Another is that DHEA is a very powerful precursor to all of your major sex hormones: oestrogen, progesterone, and testosterone. It is the source that fuels the body’s metabolic pathway and among claims made for it are that it can improve sex drive, build muscle, fight the effects of aging, and improve some health conditions. But there isn’t much evidence for many of these claims. And the supplements have some risks.
Since DHEA levels decline with age, some researchers speculate that supplementing your body’s falling levels of the hormone might help fight aging. And some small studies have reported positive anti-aging effects from the use of DHEA supplements. But a similar number of studies have reported no effect.
According to the National Institute on Aging and the National Center for Complementary and Alternative Medicine, there is not enough scientific evidence to support the idea that DHEA can affect how fast you age.
Both agencies report that little is known about the effect of long-term use of DHEA and there is some concern that continued use of DHEA supplements could be harmful.
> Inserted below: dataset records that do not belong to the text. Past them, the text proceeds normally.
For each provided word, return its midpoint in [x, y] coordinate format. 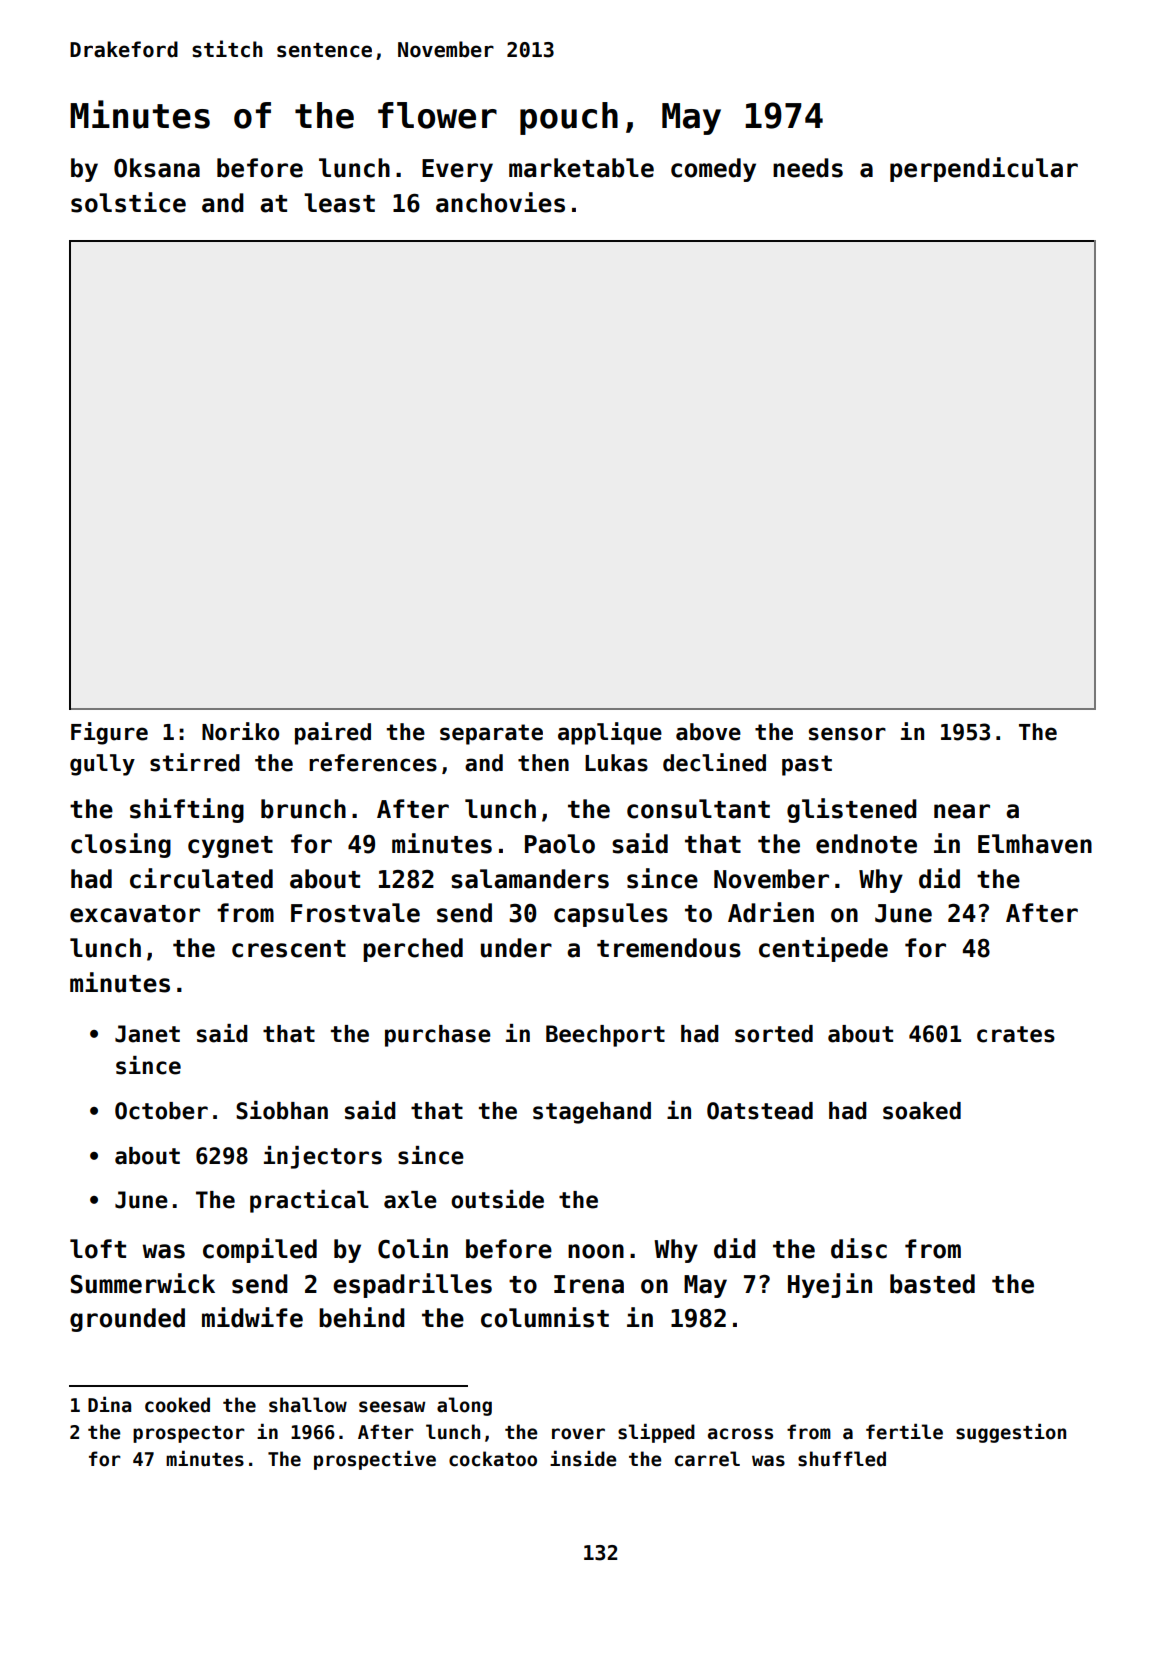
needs [808, 168]
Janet [147, 1034]
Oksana [157, 168]
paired [333, 733]
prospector [189, 1434]
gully [102, 765]
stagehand [592, 1113]
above [708, 732]
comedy [713, 170]
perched [413, 950]
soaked [922, 1111]
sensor [847, 734]
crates [1016, 1034]
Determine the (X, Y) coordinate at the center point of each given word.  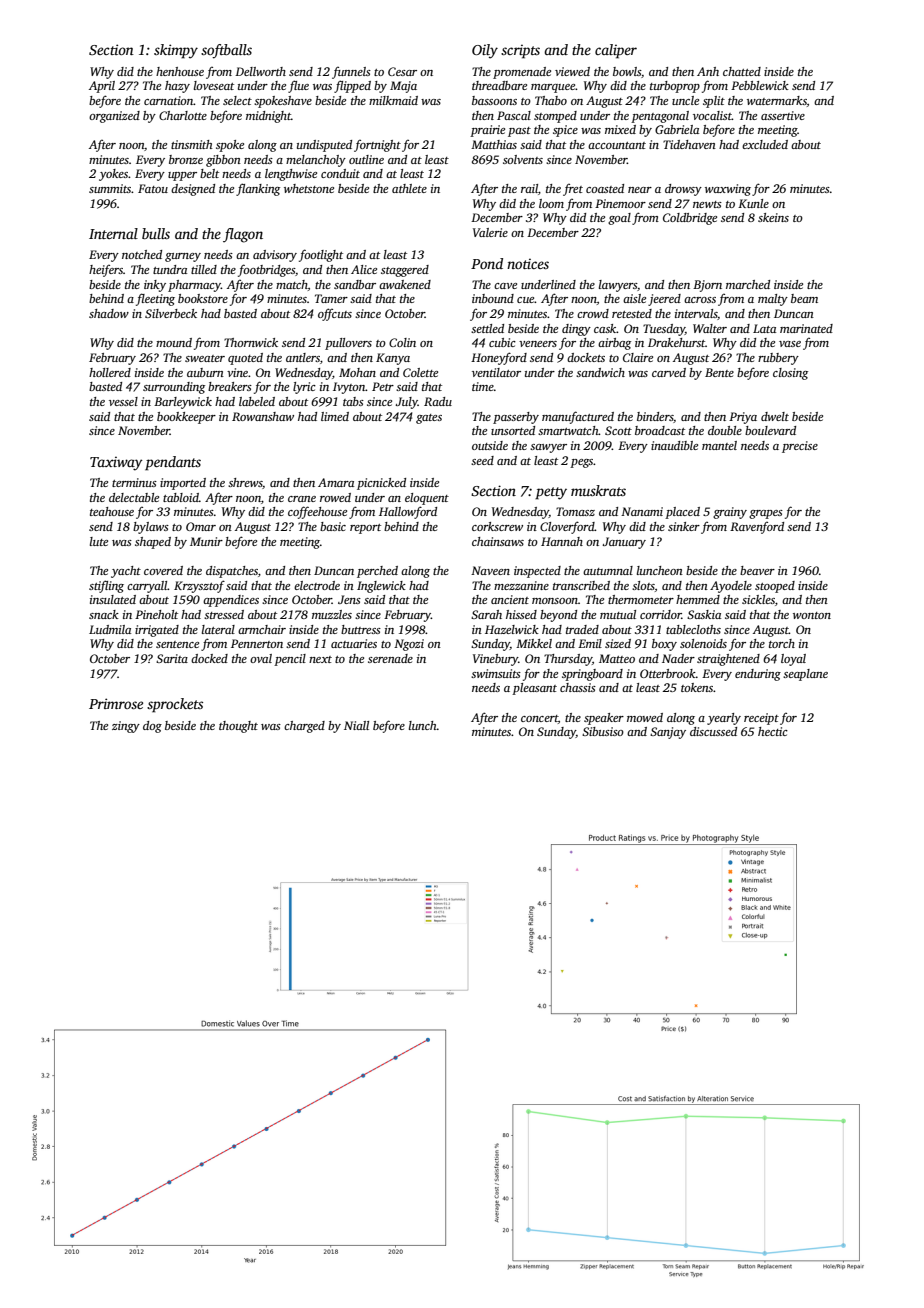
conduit (340, 173)
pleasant (534, 689)
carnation (169, 100)
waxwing (728, 190)
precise (800, 447)
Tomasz (575, 511)
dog (152, 727)
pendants (173, 463)
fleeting (155, 299)
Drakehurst (676, 342)
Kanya (393, 359)
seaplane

Overuse has been linked to acne, a deepened voice, oily skin and even hair thinning and spots in particular are a sign that the DHEA is generating too many male hormones (androgens).
Hormone balance is about having oestrogen and progesterone at the right levels and the risk is that DHEA can create a surge in testosterone output. High levels of this hormone can lead to increased irritability, anxiety and even paranoia and rage, which is why testosterone and DHEA supplements should only be used under direct medical supervision.